В самом деле, думал сейчас Палмер, все, что он делал или собирался делать, кажется, не слишком волнует его. И это не потому, признавался он себе, что владевшее им желание лишало все остальное какого-либо значения. Нет. Перспектива предстоящего вечера не заполняла его напряжением, способным задушить все другие чувства. Короче говоря, как выразилась бы Джерри, он, видимо, очень хладнокровно относился к своей новой роли.

Три легких стука в дверь.

Палмер подошел к двери и приоткрыл ее на несколько сантиметров. Из коридора ему улыбалась Вирджиния Клэри. Он открыл дверь, впустил ее, закрыл дверь и запер. Потом повернулся и посмотрел на нее. Она стояла в полутьме, глаза блестели, на ее высоких скулах — слабый румянец, губы все еще в приветственной улыбке. Палмер знал, что у него на лице была такая же широкая, глуповатая, радостная ухмылка.

— Я бежала,— сказала она.

— Не надо было.

— Надо было. Я даже не покрасила губы.

— Помада почти вся съедена.

— Как всегда к концу дня,— сказала она.

— Выпьем что-нибудь?

— Немедленно.— Она пошла в гостиную. Палмер направился к бару, она остановила его и указала на длинную софу. Он сел и стал смотреть, как она готовит коктейли.

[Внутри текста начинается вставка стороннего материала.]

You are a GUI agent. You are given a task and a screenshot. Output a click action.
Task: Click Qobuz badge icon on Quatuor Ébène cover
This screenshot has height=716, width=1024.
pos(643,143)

— В ведерке лед,— пробормотала она,— некоторые мужчины думают обо всем.

— Мой отец называл это умением все предусмотреть.

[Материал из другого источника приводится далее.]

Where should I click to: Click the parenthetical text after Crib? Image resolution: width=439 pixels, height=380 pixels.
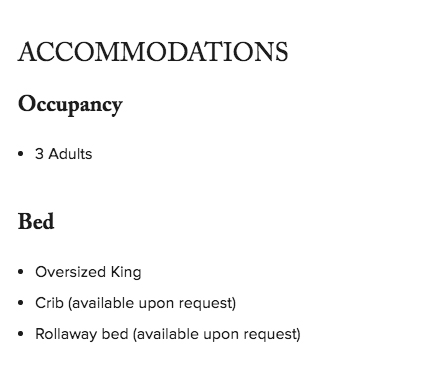coord(152,303)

Она принесла стаканы к софе и села около него. Они чокнулись. Комната была освещена маленькой лампой на дальней стене у окна. Идея Палмера: достаточно света для них двоих, недостаточно для любого наблюдающего за окнами с противоположной стороны улицы. Кроме того, само расположение лампы делало наблюдение почти невозможным. Она освещала полупрозрачные шторы, образовывая световой щит между внешним наблюдателем и людьми в комнате.

Хладнокровное рассуждение, отметил он. Откуда такое хладнокровие?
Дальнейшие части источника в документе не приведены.